Analyze updates statistics about data size and data distribution in all tables. If a table size
has changed significantly without its statistics being updated, then PostgreSQL's statistics-
based optimizer can choose a bad plan. Running the ANALYZE command manually, updates
the statistics for all tables.
There's more...
There are a few other common problems.
Do the queries return significantly more data than earlier?
If you initially tested your queries on almost empty tables, it is entirely possible that you are
querying much more data than you need.
As an example, if you select all users items, and then show the first 10, then this runs very
fast when user has 10 or even 50 items, but not so well when he/she has 50,000.

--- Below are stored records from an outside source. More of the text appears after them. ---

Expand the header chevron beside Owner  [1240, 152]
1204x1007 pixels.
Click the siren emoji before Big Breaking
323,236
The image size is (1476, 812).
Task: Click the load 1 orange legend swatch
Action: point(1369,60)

Check that you don't ask for more data than you need; use the LIMIT clause to return less
data to your application (and to at least give the optimizer a chance to select a plan which
processes less data when selecting and may also have lower startup cost).
Do the queries also run slowly when run alone?
If you can, then try to run the same slow query when the database has no or very little other
queries running concurrently.
If it runs well in this situation, then it may be that the database host is just overloaded (CPU,
memory, or disk I/O) and a plan that worked well under light load, is not so good any more. It
may even be that it is not a very good query plan with which to begin, and you were fooled by
modern computers being really fast.
db=# select count(*) from t;
count
---------
1000000
(1 row)
Time: 329.743 ms
As you can see, scanning one million rows takes just 0.3 seconds on a laptop, a few years old,
if these rows are already cached.
But, if you have a few of such queries running in parallel, and also other queries competing for
memory, this query can slow down an order of magnitude or two.
See chapter, Performance & Concurrency for general performance-tuning advice.